[IAEP] wiki bot - a consolidated response
Marco Pesenti Gritti
mpgritti at gmail.com
Wed Jun 4 10:56:05 CEST 2008
On Tue, Jun 3, 2008 at 11:10 PM, David Farning <dfarning at gmail.com> wrote:
> First, thanks for the critical analysis of what I am doing. I was not
> sure of how to react to the subdued response of my other wiki changes.
> I wasn't sure if the silence was due to agreement or apathy about the
> wiki.
Personally I've been following your work and agreed with pretty much
everything you did... Keep it up :)
> Based on the healthy response to the bot topic I feel more comfortable
> about announcing a change then preceding after waiting about 12 hours
> for a response.
>
> 1. I am interested in syncing templates between the wikis. For those
> with limited wiki experience, template are basically functions which
> affect the look and feel of a wiki. CjL has done a fair bit of work on
> the templates at http://wiki.sugarlabs.org/go/User:Cjl/Sandbox .
>
> 2. I would like to figure out how to setup wikibots to take care of
> some of the house keeping tasks. In keeping with the low floor, high
> ceiling metaphor, I would like to make sure that the wiki is easy to
> navigate and edit while being flexiable enough for advanced use.
These make sense to me.
> 3 What content to host where? I think this was the root of most of the
> responses. This decision has two components political and technical.
>
> 3a. Technical. This comes down to deciding who is going to be
> responsible for what content. The scenario which seems workable:
>
> SugarLabs is to OLPC what Gnome is to Ubunutu.
>
> With regard to Sugar, SugarLabs handles:
> _all_ sugar development,
> _upstream_ bug tracking,
> _limited_ end user support.
>
> With regard to activities, SugarLbs handles:
> _all_ api documentation,
> _all_ UI guidelines,
> _research and best practices_ for creating constructionist activities,
> _mechanisms_ for sugar coating and sugarizing third party activities,
> _foster_ ecosystem for developing third party activities,
> _maintain and document_ a limited number of critical activities.
>
> With regard to deployment:
> _No_ direct deployment support, (stay above the distro and hardware
> wars),
> _offer_ support for organizations who do deployments.

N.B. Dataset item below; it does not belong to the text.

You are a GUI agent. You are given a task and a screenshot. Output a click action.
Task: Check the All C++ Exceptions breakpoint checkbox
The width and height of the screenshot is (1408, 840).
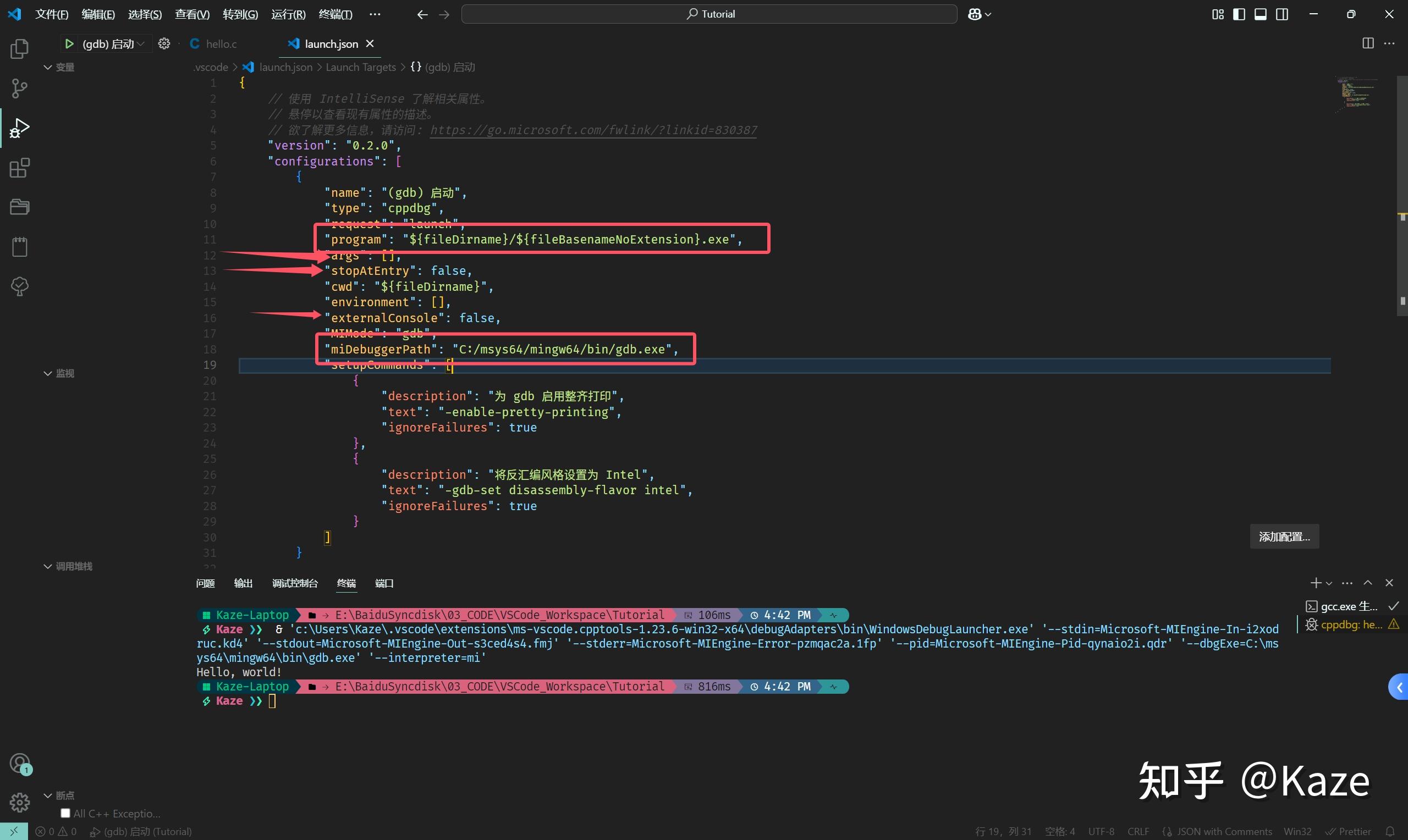point(65,813)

Sugar Labs "responsibilities" are still being defined but this looks
pretty sane to me.
> 3b. Political. In my mind the most important issue is that Walter
> Bender has publicly expressed his support for OLPC and Chuck Kane has
> publicly expressed his support of SugarLabs. Thus we can think of
> Sugarlabs as being spun off from OLPC.
Agreed.
> With regard to poaching:
> I do _not_ under any circumstance give the impression of poaching from
> the OLPC community or the hard work they have put into their wiki. This
> can be a bit like the hallway conversations. Without clear conversation
> we can unintentionally cause resentment.
>
> Mechanism:
> Announce the intention to start moving content on sugar@ mailing list.
>
> /start loop/
> work with olpc wiki representative to decide on topic to port.
> select pages to move.
> announce specific pages to move on sugar@
> wait 24 hours for community response.
> move pages.
> /end loop/
I'll just mention that the sugar related part of wiki.laptop.org is
quite a mess. I would do some refactoring while moving stuff.
> 4 Specific questions.
> a. This is half baked idea - I haven't even figured out how to turn the
> oven on;)
> b. Who maintains what - Hopefully the synced pages will only be
> templates. As the templates are synced, they will receive a comment
> stating that they are read only with a link to the original page.
> c. Users manual. Sugar Labs maintains a generic users manual which
> distros can customize for their own use.
I'm not sure if this is necessary. The documentation for GNOME
applications for example is kept with the upstream project. Perhaps
the distribution manuals should just link to the sugarlabs one.
> d. Inherent deficiencies of centralized wikis. -- put on back burner.
> f. Who maintains what packages? decided as part of 3a. ssh acess i'll
> defer to the infrastructure team.
You mean code packages? Maintainers are (or was) listed on the Modules page.
> g. Creating APIs from source. We should look to gnome for ideas. They
> produce really good APIs from their source code. Alas, i think it is a
> custom system. But, with the large gnome community I would not feel
> uncomfortable using their system.
GNOME uses gtk-doc which only works well for C GObject. I think we
should use pydoc or similar for most of Sugar. (Bernie was mentioning
to me an alternative system which would also work for non-python code
but I forgot what it was and not yet evaluated it).
If someone can help out with this it would be great. I know that Tomeu
and others would be glad to put more documentation in the code, once
we have automatic docs generation setup.